What you will do:
Repeat word for word the section of the passage on workplace misconduct allegations that starts at "Second, if the" and ends after "rights and responsibilities.".

Source passage:
+ + +
Unfortunately for these companies, there are many experienced attorneys watching and waiting for this. They know that there is likely to be damaging information in investigative reports and will use the discovery process to gain leverage for their client. This can be prevented if the company takes appropriate action from the beginning.
This requires, first, conducting a fair and neutral investigation. This doesn’t require hiring an outside firm. A victim’s claims can often be verified by interviewing key staff and reviewing written communications and other records.
Second, if the accusations are deemed to be true and serious, take swift action to hold the offender accountable. In many instances, that means terminating his or her employment.
To ensure your process of investigating and ruling on a case is respected by all parties, it should be based on protocols that treat all accusations equally. This will ensure everyone involved — from the HR team to the executives, to the accuser, to the accused — has the same rights and responsibilities.
3: Empower HR to let go of toxic employees, even if they are high-performing
Proper handling of an allegation is rarely an issue when a low-level employee commits an offense. If an hourly worker engages in misconduct, companies can often be counted on to take appropriate action. But when it’s a highly-valued officer, decisions may be weighed against the perceived value the employee brings to the company. This reflects a misunderstanding of the true costs of these individuals.
+ + +
Data provided:
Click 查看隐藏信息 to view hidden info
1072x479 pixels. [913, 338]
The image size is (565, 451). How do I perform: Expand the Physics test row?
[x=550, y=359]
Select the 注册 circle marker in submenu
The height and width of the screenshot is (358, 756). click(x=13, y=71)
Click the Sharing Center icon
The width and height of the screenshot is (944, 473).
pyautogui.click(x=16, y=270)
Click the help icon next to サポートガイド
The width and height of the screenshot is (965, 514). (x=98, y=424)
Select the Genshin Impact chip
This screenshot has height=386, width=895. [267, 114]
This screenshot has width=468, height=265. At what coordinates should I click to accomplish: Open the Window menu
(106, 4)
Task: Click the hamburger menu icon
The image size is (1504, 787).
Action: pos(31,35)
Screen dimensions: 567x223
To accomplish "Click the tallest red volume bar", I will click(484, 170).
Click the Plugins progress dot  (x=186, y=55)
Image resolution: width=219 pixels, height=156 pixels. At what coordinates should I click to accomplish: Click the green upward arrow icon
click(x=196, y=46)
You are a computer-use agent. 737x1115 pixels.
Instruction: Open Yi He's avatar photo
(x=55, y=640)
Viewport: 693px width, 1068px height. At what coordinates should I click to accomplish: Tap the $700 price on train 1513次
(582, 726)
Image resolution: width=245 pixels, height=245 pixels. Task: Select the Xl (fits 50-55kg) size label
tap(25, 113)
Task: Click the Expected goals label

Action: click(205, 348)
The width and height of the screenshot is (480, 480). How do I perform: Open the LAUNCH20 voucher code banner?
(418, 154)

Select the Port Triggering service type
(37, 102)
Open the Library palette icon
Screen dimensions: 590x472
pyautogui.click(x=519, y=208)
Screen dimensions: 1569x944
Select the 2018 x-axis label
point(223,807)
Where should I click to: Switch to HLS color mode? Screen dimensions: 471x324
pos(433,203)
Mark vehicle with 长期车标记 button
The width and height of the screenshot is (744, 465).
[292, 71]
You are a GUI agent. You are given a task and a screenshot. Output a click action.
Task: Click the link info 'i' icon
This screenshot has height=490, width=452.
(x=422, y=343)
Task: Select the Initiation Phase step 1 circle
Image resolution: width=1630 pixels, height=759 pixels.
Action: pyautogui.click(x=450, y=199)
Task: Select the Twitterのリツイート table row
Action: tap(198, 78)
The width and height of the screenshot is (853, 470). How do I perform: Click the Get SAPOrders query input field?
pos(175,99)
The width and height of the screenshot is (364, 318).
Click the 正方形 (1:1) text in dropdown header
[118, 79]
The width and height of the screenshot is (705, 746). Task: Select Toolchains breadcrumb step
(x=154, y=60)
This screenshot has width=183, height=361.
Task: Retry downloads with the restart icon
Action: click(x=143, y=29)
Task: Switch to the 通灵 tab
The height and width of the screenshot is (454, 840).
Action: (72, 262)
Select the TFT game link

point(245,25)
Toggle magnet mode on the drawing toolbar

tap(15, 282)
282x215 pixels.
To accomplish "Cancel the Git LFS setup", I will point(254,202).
+ + +
Output for this task:
Second, if the accusations are deemed to be true and serious, take swift action to hold the offender accountable. In many instances, that means terminating his or her employment.
To ensure your process of investigating and ruling on a case is respected by all parties, it should be based on protocols that treat all accusations equally. This will ensure everyone involved — from the HR team to the executives, to the accuser, to the accused — has the same rights and responsibilities.